==== Selected excerpt ====

I could tell that the behavior of the class as a whole was wearing on the teacher’s patience. She did her best to control what she could control, but the class was not settling down. I sensed that this had an effect on the atmosphere of the classroom as a whole and not just the ones that were misbehaving. Even those that were trying to pay attention and answering questions the teacher asked didn’t get much positive reinforcement from the teacher for their correct answers. I could see how this was discouraging to the students who were trying to learn despite the actions of their classmates. We spoke with the teacher after the class and she told us that what we saw was pretty typical of a class in a hauptschule.

After the rough first day at the werkrealschule, I a little less than excited about spending another day at the school. But the experience Wednesday was quite different than what we experienced Monday.

==== Information given ====

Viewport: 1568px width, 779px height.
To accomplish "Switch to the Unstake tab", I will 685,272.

====
==== Information given ====

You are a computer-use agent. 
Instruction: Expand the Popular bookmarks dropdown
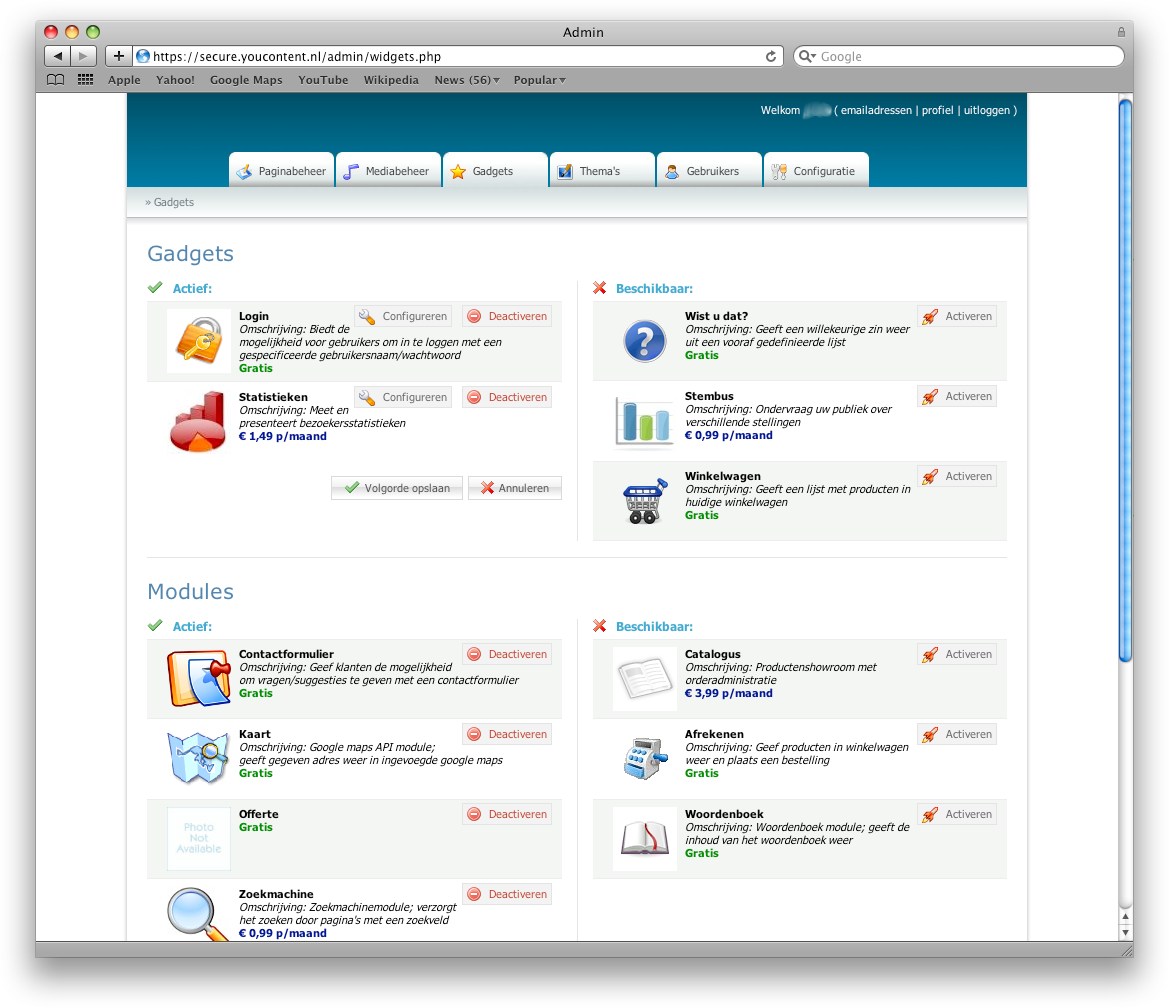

====

▶ Task to complete: Copy the classroom observation passage above word for word, from "After the rough" up to and including "we experienced Monday.".

▶ Solution to the exercise:
After the rough first day at the werkrealschule, I a little less than excited about spending another day at the school. But the experience Wednesday was quite different than what we experienced Monday.